59        Considérée sous cet éclairage, « [l]’impartialité est la qualité fondamentale des juges et l’attribut central de la fonction judiciaire ». Elle est la clé de notre processus judiciaire et son existence doit être présumée. Comme l’ont signalé les juges L’HeureuxDubé et McLachlin (maintenant Juge en chef) dans l’arrêt S. (R.D.), précité, par. 32, cette présomption d’impartialité a une importance considérable, et le droit ne devrait pas imprudemment évoquer la possibilité de partialité du juge, dont l’autorité dépend de cette présomption. Par conséquent, bien que l’impartialité judiciaire soit une exigence stricte, c’est à la partie qui plaide l’inhabilité qu’incombe le fardeau d’établir que les circonstances permettent de conclure que le juge doit être récusé.[116]

[Renvoi omis]

[118]   Ainsi, les juges bénéficient d’une importante présomption d’impartialité[117], laquelle impose une preuve convaincante afin d’être réfutée[118]. Il convient par ailleurs de souligner que la crainte raisonnable de partialité doit être fondée sur des motifs sérieux[119]; de simples conjectures ne sont donc pas suffisantes[120].

[119]   Selon la Cour suprême dans Committee for Justice and Liberty c. Office national de l’énergie :

[L]a crainte de partialité doit être raisonnable et le fait d’une personne sensée et raisonnable qui se poserait elle-même la question et prendrait les renseignements nécessaires à ce sujet. Selon les termes de la Cour d’appel, ce critère consiste à se demander «à quelle conclusion en arriverait une personne bien renseignée qui étudierait la question en profondeur, de façon réaliste et pratique. Croirait-elle que, selon toute vraisemblance, [le juge], consciemment ou non, ne rendra pas une décision juste? »[121]

[120]   Puisque l’analyse de la crainte raisonnable de partialité est tributaire des circonstances propres à chaque affaire, « l’évaluation des reproches formulés à l’égard du juge doit se faire de manière globale et les propos doivent être analysés dans leur contexte »[122].

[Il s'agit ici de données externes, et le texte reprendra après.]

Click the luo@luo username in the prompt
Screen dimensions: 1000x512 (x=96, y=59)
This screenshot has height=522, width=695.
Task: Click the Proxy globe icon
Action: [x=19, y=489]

[121]   Cela dit, les interventions d’un juge en elles-mêmes n’entraînent pas nécessairement sa partialité[123]. Dans Brouillard c. La Reine, la Cour suprême rappelle l’évolution de la façon de faire d’un juge :

D'abord, il est clair que l'on n'exige plus du juge la passivité d'antan; d'être ce que, moi, j'appelle un juge sphinx. Non seulement acceptonsnous aujourd'hui que le juge intervienne dans le débat adversaire, mais croyonsnous aussi qu'il est parfois essentiel qu'il le fasse pour que justice soit effectivement rendue. Ainsi un juge peut et, parfois, doit poser des questions aux témoins, les interrompre dans leur témoignage, et au besoin les rappeler à l'ordre.

[…]

En conclusion, si le juge peut et doit intervenir pour que justice soit rendue il doit quand même le faire de telle sorte que justice paraisse être rendue. Tout est dans la façon.[124]

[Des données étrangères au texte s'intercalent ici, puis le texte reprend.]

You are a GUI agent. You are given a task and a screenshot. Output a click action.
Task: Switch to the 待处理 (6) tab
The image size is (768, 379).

[Soulignements ajoutés; italiques dans l’original]

[122]   De plus, la jurisprudence de notre Cour indique que la « quantité des interventions importe moins que la manière d'y procéder »[125].

[123]   Le rôle du juge consiste à arbitrer les débats. Il ne doit donc pas prendre activement part aux procédures[126]. Une participation trop active du juge au débat constitue d’ailleurs un motif pour ordonner un nouveau procès[127].

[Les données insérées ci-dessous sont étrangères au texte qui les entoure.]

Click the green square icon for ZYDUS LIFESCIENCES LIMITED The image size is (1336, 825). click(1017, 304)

[124]   Les auteurs Tristan Desjardins et Martin Vauclair résument en ces termes les balises encadrant les interventions d’un juge lors d’un témoignage :

Son rôle exige donc qu’il se limite à poser des questions permettant de clarifier des ambiguïtés, d’explorer des réponses vagues ou d’obtenir la réponse du témoin sur un fait pertinent au litige, mais omis par les avocats, tout en prenant soin de ne pas introduire une preuve non pertinente ou autrement inadmissible. Cela ne l’autorise pas à faire le travail d’une partie et notamment d’interroger un accusé avec des questions touchant principalement sa crédibilité. Dans tous les cas, le juge devrait attendre la fin du témoignage pour poser ses questions.[128]

[125]   Ainsi, les pouvoirs d’intervention du juge se trouvent limités par son devoir d’impartialité; sa conduite ne doit pas « laisser transparaître un parti pris, donner l’impression qu’il usurpe le rôle des avocats en prenant le contrôle de l’enquête, laisser entrevoir qu’il assiste l’avocat d’une partie, entraver le témoin dans la narration de son récit ou perturber la présentation d’une défense »[129].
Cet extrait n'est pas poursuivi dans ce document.